**Instrucciones**
Según el fragmento sobre Constantino, ¿por qué el número creciente de cristianos no bastaba para darles un trato de favor? Explícalo en una a tres oraciones, por favor.

**Fragmento de origen**
►
Al historiador le compete verificar los hechos. Sin embargo,
debe dar otro paso: explicar esos hechos, por qué se han dado esos
hechos. Si Constantino actuó de una manera determinada, fue por su
fe; la fe le había ayudado a entenderlo así. Pero no sólo
la fe, sino la situación histórica en que se inscribe su tiempo.
Constantino tenía un gran sentido político y se daba cuenta
de la situación que atravesaba el Imperio. Por otra parte, también
era consciente de que no todo el Imperio era cristiano. Aparte de su fe,
¿qué le induce a considerar tan importante al cristianismo
y a favorecerlo? Pensamos que tres motivos:
-El número siempre creciente de cristianos y la presencia de sedes
episcopales en las ciudades principales del Imperio. De todos modos, esto
no era suficiente para dar un trato de favor arriesgado, pues, al menos en
Occidente —donde Constantino reinaba cuando se convertía—, la mayoría
de la ciudadanía no era cristiana; los paganos, además, eran
los más representativos de la sociedad —intelectuales, senadores,
cuadros del ejército...—. Si Tiberio o Claudio hubieran dado en sus
respectivas épocas el paso que Constantino dio en la suya, con toda
seguridad que se habrían encontrado con la sublevación y su
derrocamiento.
-De mayor relevancia le pareció al emperador la eficiencia de las
organizaciones cristianas y la communio que hacía solidarias las mismas
organizaciones en el interior de una societas verdaderamente universal. Dos
elementos que, de poderse desarrollar, a seguro que serían beneficiosos
para un Imperio debilitado por fuerzas centrífugas y por la dificultad
de “coordinación”25.Y es que, así lo constataba, las instituciones
imperiales habían perdido su antigua eficacia.
-Tales prerrogativas de la Iglesia aparecían, además, más
relevantes por el hecho de que su entera organización había
resistido una terrible persecución, la de Diocleciano. La fuerza moral
con la que los cristianos contrarrestaron la persecución, fue un factor
determinante en la simpatía de Constantino hacia el cristianismo.
◄
[Entradas de datos guardados]
►
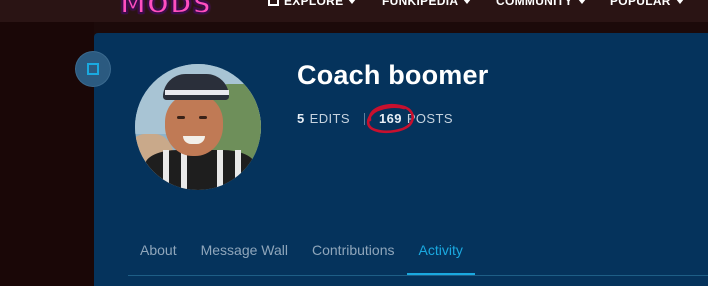 The width and height of the screenshot is (708, 286). I want to click on nav-explore: EXPLORE, so click(312, 4).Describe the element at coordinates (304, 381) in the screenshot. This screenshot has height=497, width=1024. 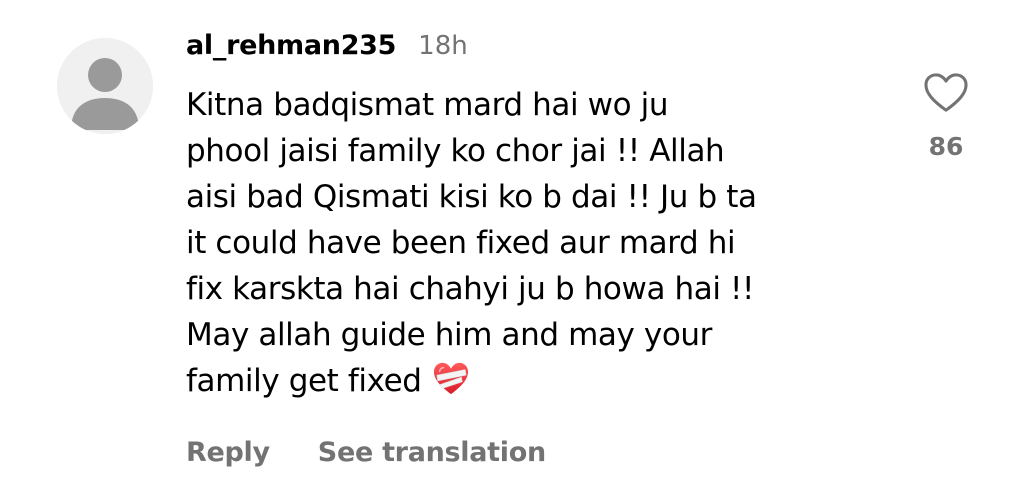
I see `comment-line-text: family get fixed` at that location.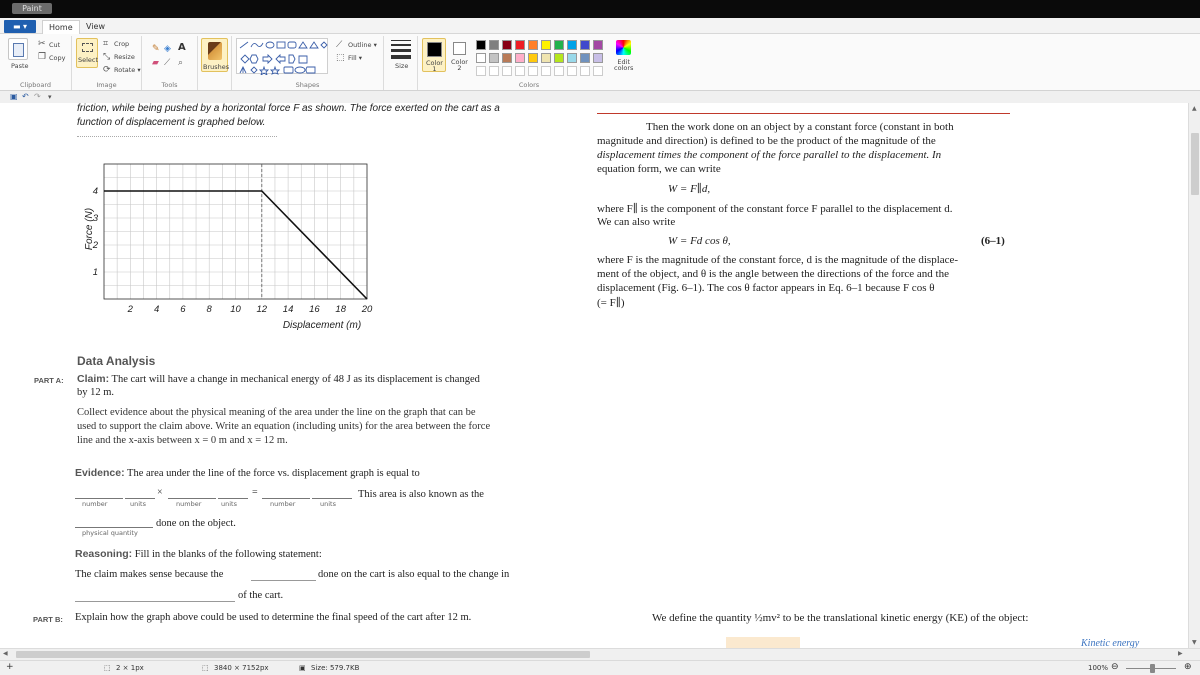  What do you see at coordinates (215, 55) in the screenshot?
I see `brushes-button: Brushes` at bounding box center [215, 55].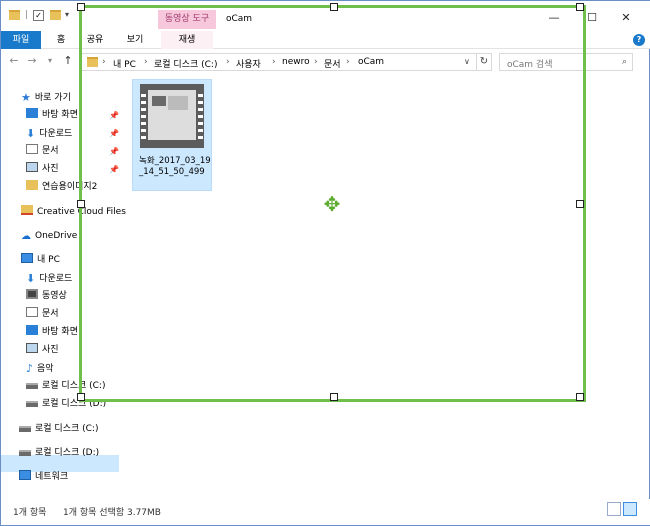 Image resolution: width=650 pixels, height=526 pixels. I want to click on resize-handle-left, so click(81, 204).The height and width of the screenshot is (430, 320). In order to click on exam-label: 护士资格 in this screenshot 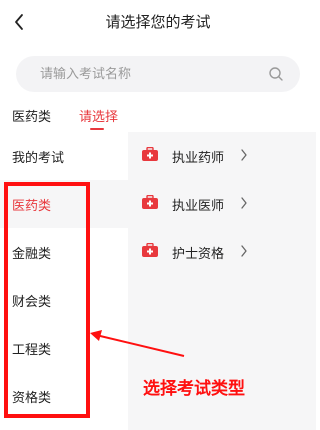, I will do `click(198, 254)`.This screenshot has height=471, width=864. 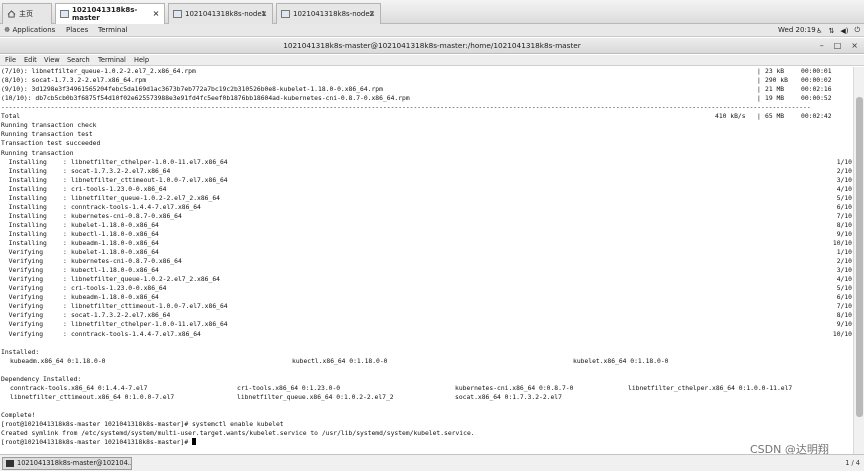 What do you see at coordinates (844, 225) in the screenshot?
I see `step-counter: 8/10` at bounding box center [844, 225].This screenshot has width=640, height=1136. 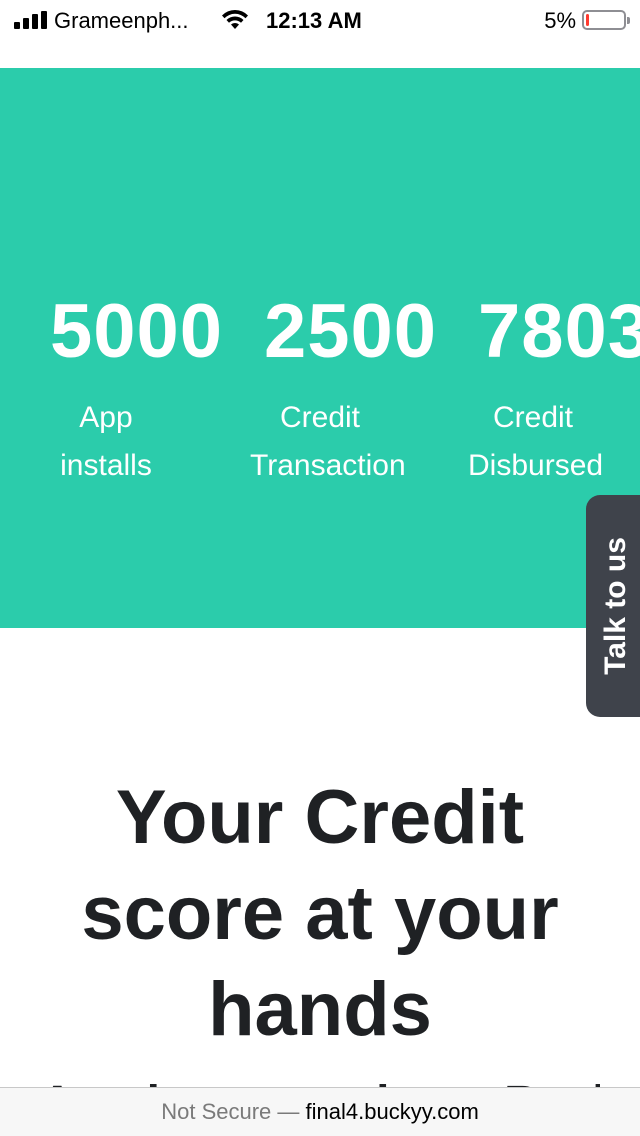 What do you see at coordinates (30, 20) in the screenshot?
I see `cellular-signal-icon` at bounding box center [30, 20].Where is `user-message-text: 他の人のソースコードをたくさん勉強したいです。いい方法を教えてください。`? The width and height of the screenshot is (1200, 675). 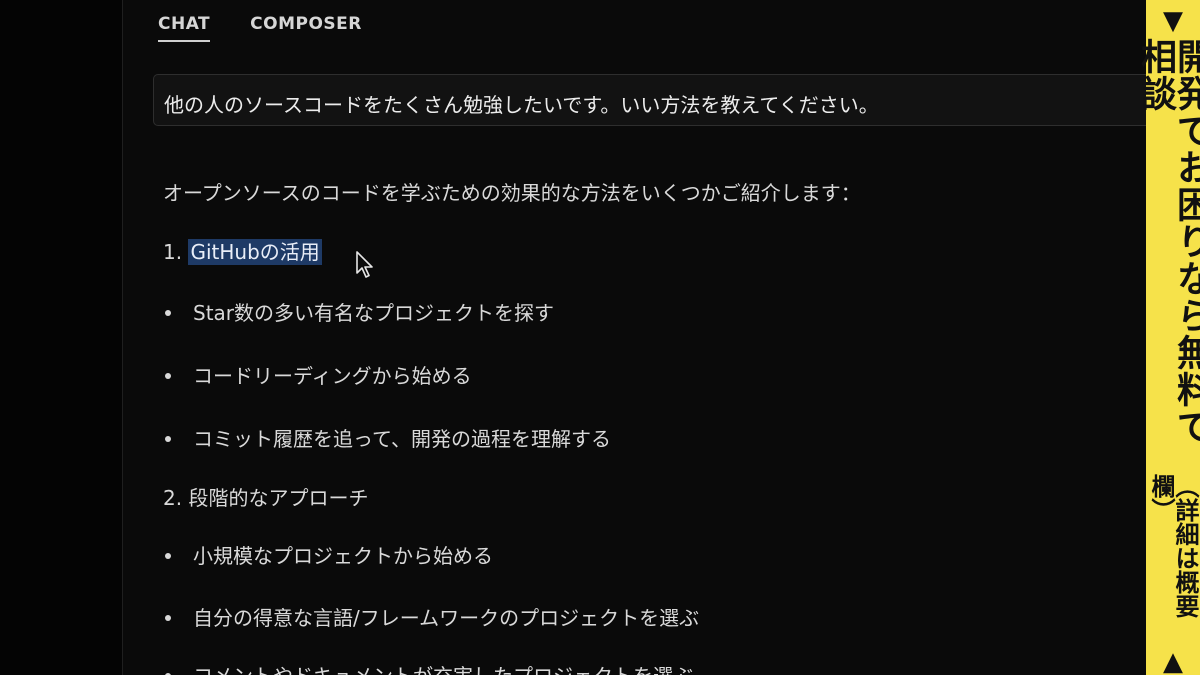
user-message-text: 他の人のソースコードをたくさん勉強したいです。いい方法を教えてください。 is located at coordinates (522, 105). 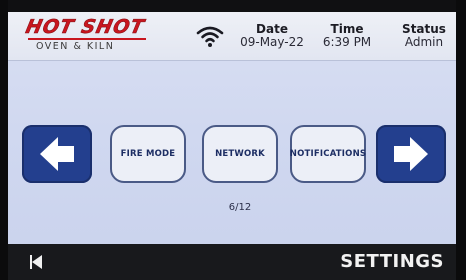 I want to click on wifi-icon, so click(x=210, y=36).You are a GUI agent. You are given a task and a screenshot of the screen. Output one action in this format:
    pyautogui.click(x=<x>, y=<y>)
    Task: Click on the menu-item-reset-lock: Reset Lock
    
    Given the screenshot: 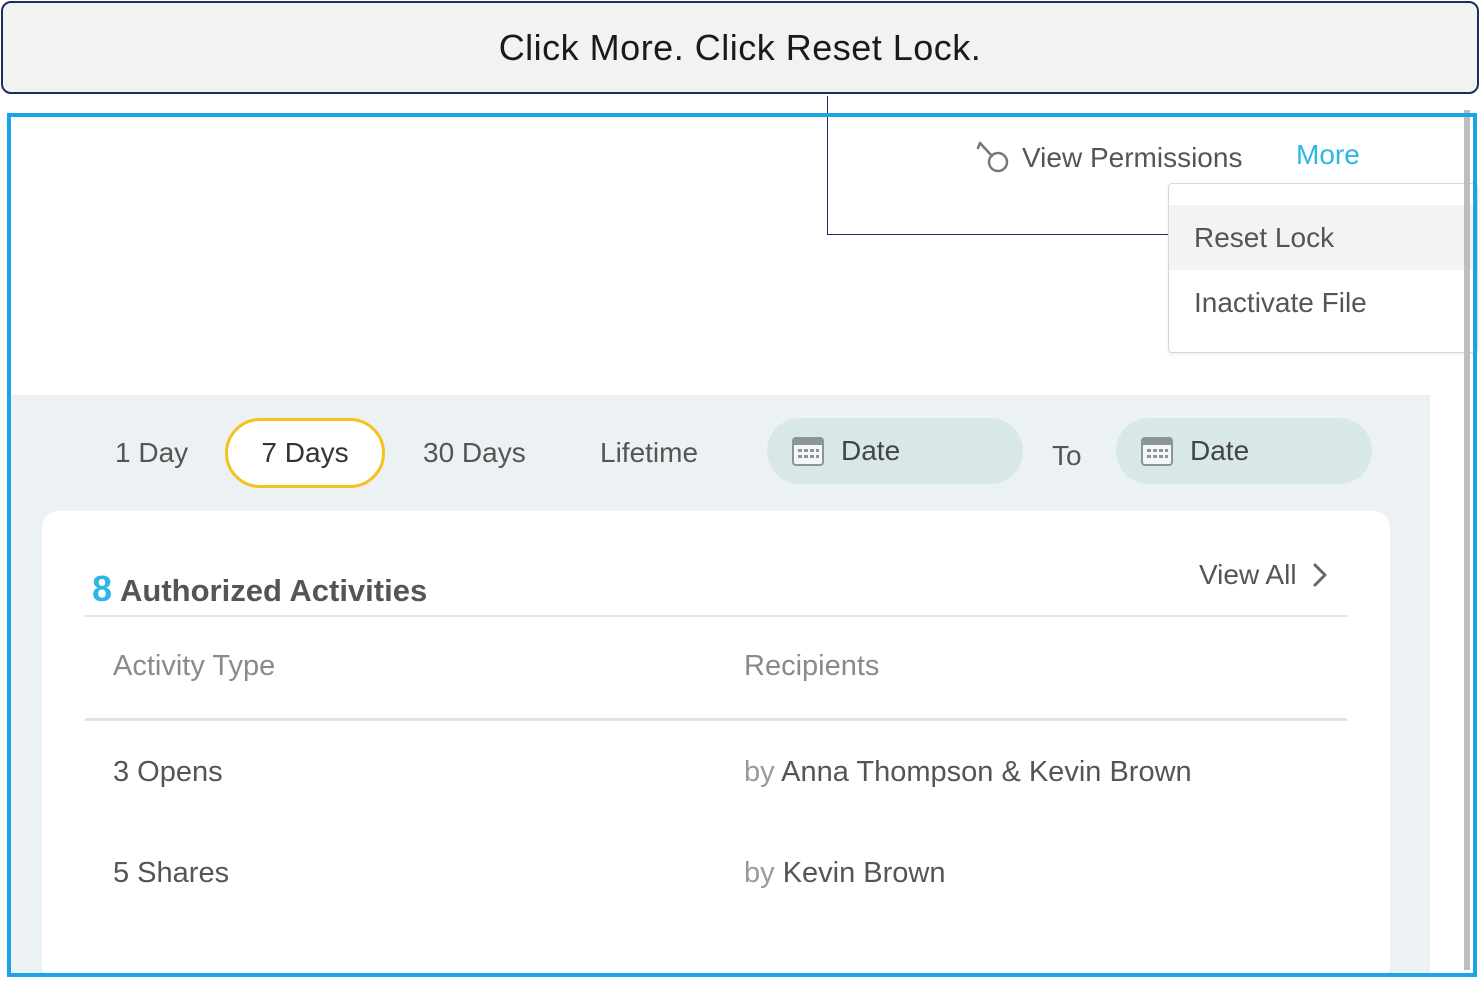 What is the action you would take?
    pyautogui.click(x=1323, y=238)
◄
**Solución**
Porque, al menos en Occidente, donde reinaba Constantino cuando se convirtió, la mayoría de la ciudadanía no era cristiana. Además, los paganos eran los más representativos de la sociedad (intelectuales, senadores, cuadros del ejército), de modo que favorecer al cristianismo resultaba arriesgado.